By Clayton Trutor
Here's a bit of a history lesson about college basketball in the Northeast, a necessary ingredient before diving into Clayton Trutor's book, "Boston Ball."
It starts with the fact that college sports there were relatively decentralized in that part of the country until relatively recently.
In much of the country, the big state schools dominated the landscape. There are other colleges besides those universities in Alabama, Oklahoma, Nebraska, and Colorado, for example, but the big ones attract all of the attention - particularly in sports. Who played in the championship game in college football in January, 2024? Michigan and Washington, two institutions that fit the description nicely.
But that's not true in the Northeast. The states are smaller up there, and there is a tradition of private schools. Penn State and Connecticut are the exceptions to that, although Rutgers is trying hard to move into that territory in New Jersey. The big state school in New York probably is the University at Buffalo, at least in football and basketball.
Just as an example, here are some teams that played Syracuse in men's basketball in 1976-77: Colgate, Boston College, Canisius, Penn State, Cornell, Fordham, American, Buffalo, St. John's, Temple, Pittsburgh, Northeastern, West Virginia, St. Bonaventure and Niagara. Some of those teams have been quite good in the past decade or two, but some haven't.
That all changed in 1979. The Big East Conference was formed in an attempt to link the region's top basketball programs. The idea was to play good games in big arenas before big crowds .... that, oh by the way, was ready-made for television.
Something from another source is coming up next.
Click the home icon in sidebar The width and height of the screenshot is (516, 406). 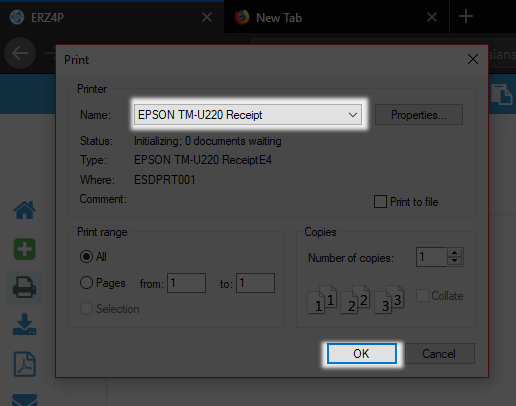24,210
It worked.
But while the Big East proved its point relatively quickly, it took some time for everything else to settle down. There were still some good teams floating around in the East in late 1970s and most of the 1980s. While the Big East was starting to grab the best players, there was enough flux in the rest of the sport to make winning more than possible - if you had the right coach to collect the talent overlooked by the Big Shots.
As it turned out, the city of Boston collected three of those coaches in the same era. Jim Calhoun landed at Northeastern, Rick Pitino went from a Syracuse assistant's job to head coach at Boston University, and Gary Williams landed at Boston College - one of the Big East schools, but not a powerhouse at the time. The three were considered up and coming coaches, but few could have predicted that all of them would land in the Basketball Hall of Fame.
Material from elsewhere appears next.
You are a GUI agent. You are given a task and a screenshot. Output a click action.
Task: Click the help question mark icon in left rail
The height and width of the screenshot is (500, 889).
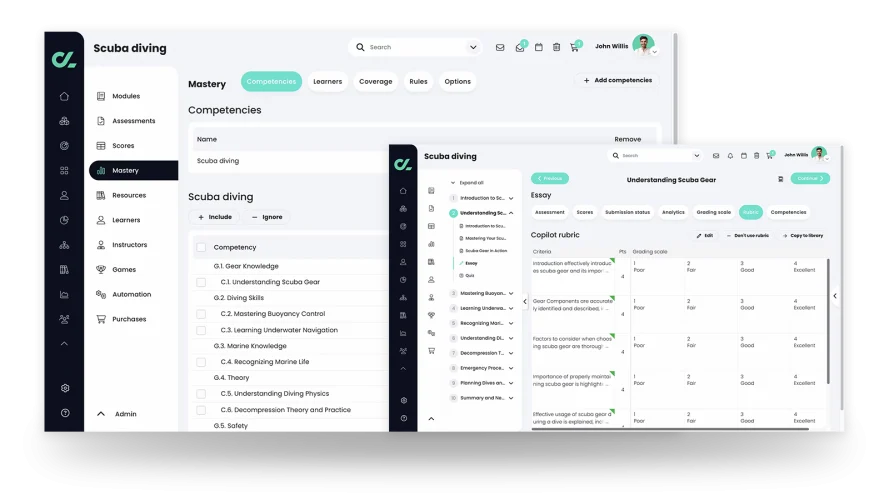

But that's what they did. Trutor tells their story in great detail in this book.
The author gets good marks for researching the subject. He interviewed two of the three coaches that play the major roles of the story, and spoke with many others from that era. Take it from someone who covered Canisius and Niagara basketball during the early 1980s - that was pretty good basketball back then, and coaches like Calhoun and Boston's Mike Jarvis were always interesting in interviews. And since the level of play was more or less the Big East and Everyone Else, it was relatively easy to find some good players who had been overlooked. It was good fun to read some of the names mentioned here, even if they weren't future NBA players.
But this comes with some drawbacks. Trutor gives a great deal of detail to games and names from about 40 years or so ago. That's going to have trouble finding an audience, particularly since a relatively small audience followed the teams and their players in that era. Meanwhile, the author organizes the book in a slightly odd way. We ping-pong from Calhoun to Pitino to Williams through the first 15 chapters. They don't cover the same time period, and their stories only occasionally overlap. Sometimes it's easy to get confused with the time line of a particular story.
For those who do remember those days in the late 1970s and in the 1980s in college basketball fondly, this will strike a nice chord. But it's easy to wonder if a book concentrating more on the three coaches might have worked a little better at this point.